╭─ Material to process
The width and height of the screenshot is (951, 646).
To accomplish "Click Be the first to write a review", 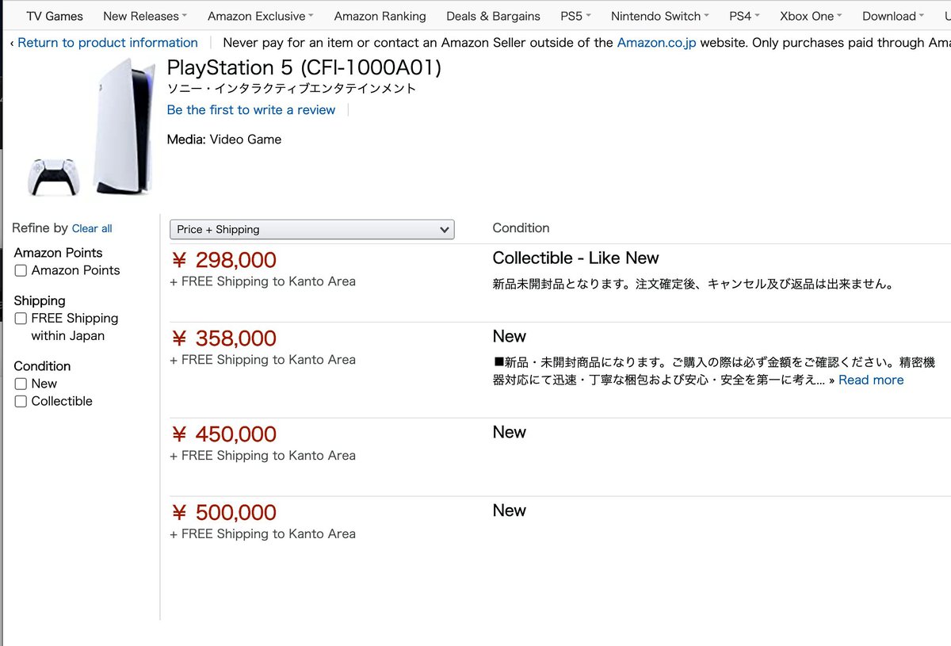I will (251, 110).
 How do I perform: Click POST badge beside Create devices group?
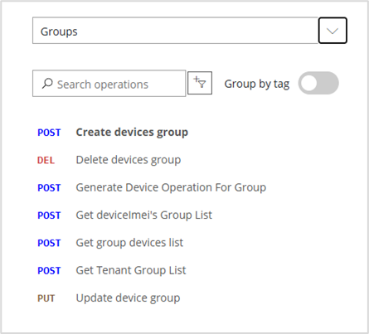tap(49, 133)
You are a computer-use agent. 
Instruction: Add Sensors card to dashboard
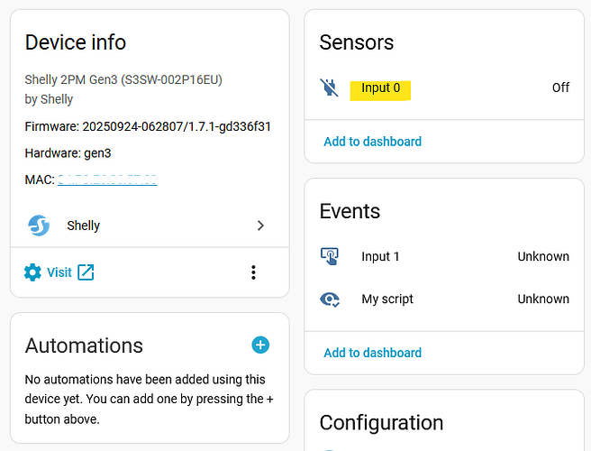(x=372, y=142)
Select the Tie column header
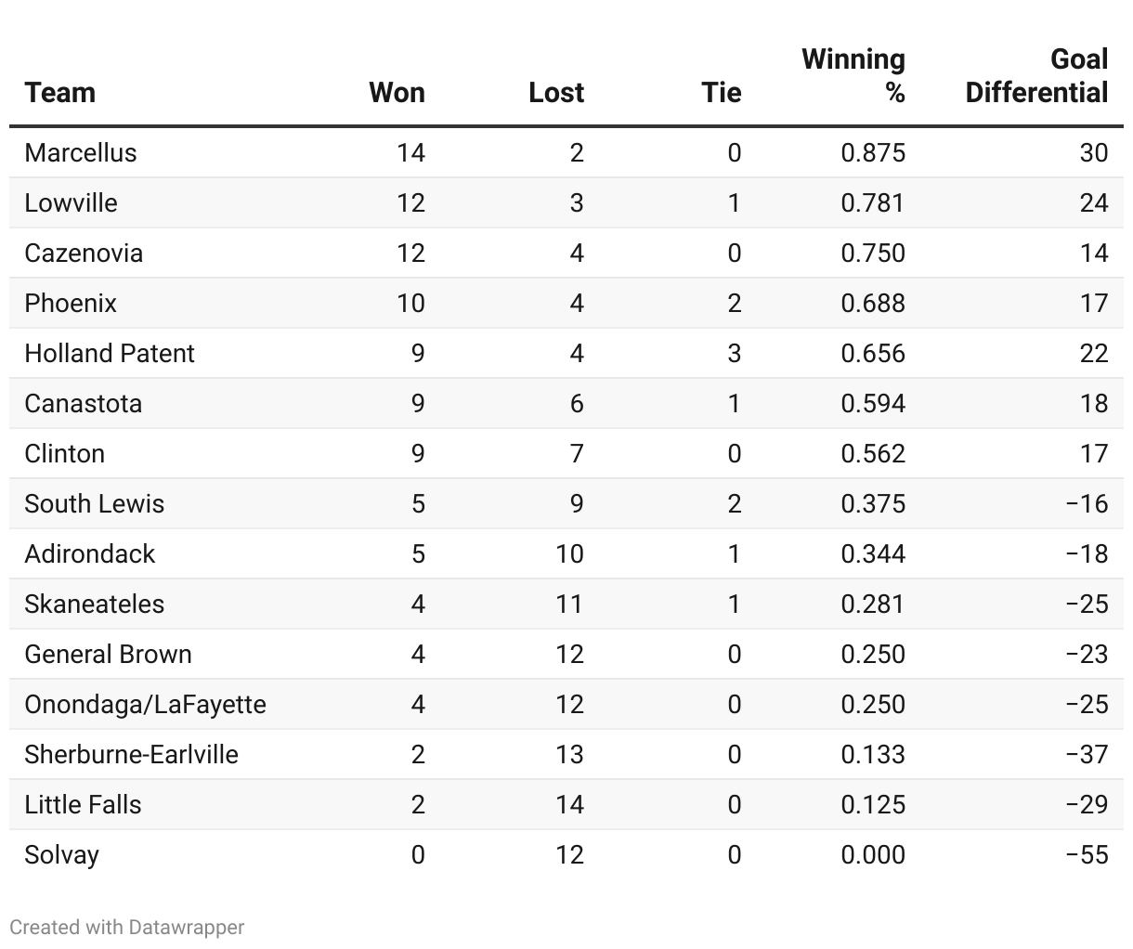The height and width of the screenshot is (949, 1133). coord(722,93)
╰─
Write out exactly the lines beginning with the line that holds "Instruction: Add Sensors card to dashboard" and ending with the final line of the data, both ends included, without the pictures.

Instruction: Add Sensors card to dashboard
(x=372, y=142)
Select the Tie column header
The height and width of the screenshot is (949, 1133). coord(722,93)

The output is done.